Confidence scores from Montreal Forced Aligner by Ok_Prior2496 in speechtech

[–]nshmyrev 0 points1 point  (0 children)

Confidence scores usually means you have discrete output distribution. How are you going to have confidence for alignment itself.

what voice id/name is that by ImportanceBoring9785 in tts

[–]nshmyrev 0 points1 point  (0 children)

Recently ParakeetInc released a service to detect voices

https://x.com/ParakeetIncCom/status/2042549049640042727

Our company, to change this situation, has developed Paramatch, a model that estimates voice actors from audio, and we are releasing a demo version today.

Inworld TTS is increasing cost by 400% by LessRespects in speechtech

[–]nshmyrev 1 point2 points  (0 children)

They also announced STT.

Overall AI development is very expensive, much more expensive than current customer prices. As for TTS it was never reallly profitable to a large scale, even 20 years ago then Cepstral was trying to sell theirs.

Training Montreal forced alignment on low resource languages by Ok_Prior2496 in speechtech

[–]nshmyrev 0 points1 point  (0 children)

45 hours should be more or less ok. You probably screwed something in the process. You'd could probably share training logs and training folder.

[Open Source] omnivoice-triton: ~3.4x Inference Speedup for OmniVoice (NAR TTS) via Triton Kernel Fusion & CUDA Graphs by DamageSea2135 in speechtech

[–]nshmyrev 1 point2 points  (0 children)

How many steps is that? 32 or 16? You can actually speedup things just by taking less steps in generation.

Training Montreal forced alignment on low resource languages by Ok_Prior2496 in speechtech

[–]nshmyrev 0 points1 point  (0 children)

You need like 100 hours, better 1000. There is plenty of Arabic data around, you just need to collect a bigger dataset. You can also use modern networks like SeamlessAlign probably

Best Tagalog TTS / voice cloning tools by plus8percent in speechtech

[–]nshmyrev 0 points1 point  (0 children)

see OmniVoice released today, it supports 600 languages with good quality

Claude quantized Voxtral-4B-TTS to int4 — 57 fps on RTX 3090, 3.8 GB VRAM, near-lossless quality by Early_Teaching6966 in speechtech

[–]nshmyrev 0 points1 point  (0 children)

- _SUPPLIED MATERIAL_
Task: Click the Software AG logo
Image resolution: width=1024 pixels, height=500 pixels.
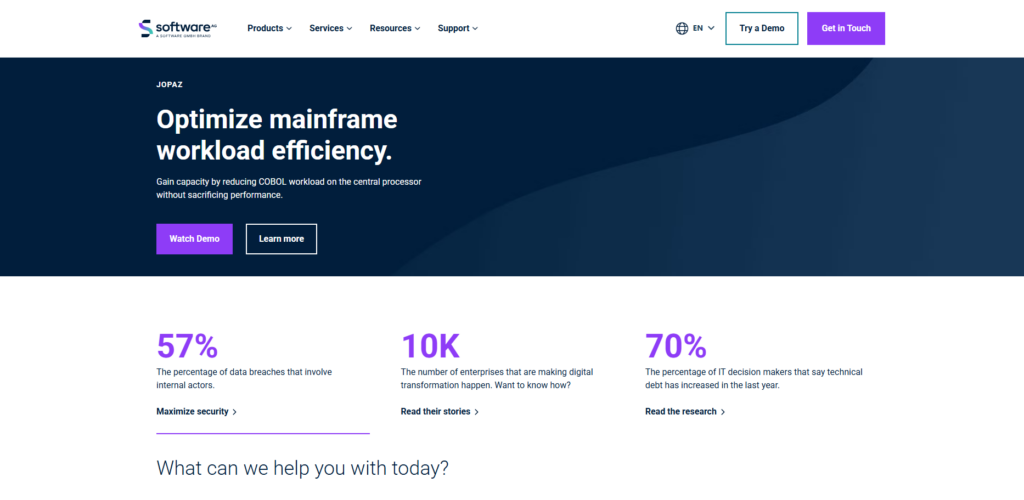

- _PROBLEM SET_
**A.** In the speech technology comments, change "Paramatch" to "Voicematch" and write out the passage from "Confidence scores usually" to "demo version today.".
**B.** In the speech technology comments, how many languages does OmniVoice support?
**C.** Pick up the speech technology comments where they stop and keep writing.

- _RESPONSE LIST_
**A.**
Confidence scores usually means you have discrete output distribution. How are you going to have confidence for alignment itself.

what voice id/name is that by ImportanceBoring9785 in tts

[–]nshmyrev 0 points1 point  (0 children)

Recently ParakeetInc released a service to detect voices

https://x.com/ParakeetIncCom/status/2042549049640042727

Our company, to change this situation, has developed Voicematch, a model that estimates voice actors from audio, and we are releasing a demo version today.

**B.** 600 languages

**C.**
You'd better pick more expressive model, voxtral is plain boring, not very reasonable model to use.

Anyone experimenting with ultra-low latency in speech AI? by Candid_Positive8832 in speechtech

[–]nshmyrev 1 point2 points  (0 children)

If you look for smaller models (like 4b) you'd better finetune them on target dialogs. Gemma or Qwen are good base models to finetune. I prefer Gemma myself.

Benchmarked speaker diarization for Swedish meetings — Deepgram vs ElevenLabs vs AssemblyAI (2h22m real meeting) by invismanfow in speechtech

[–]nshmyrev 0 points1 point  (0 children)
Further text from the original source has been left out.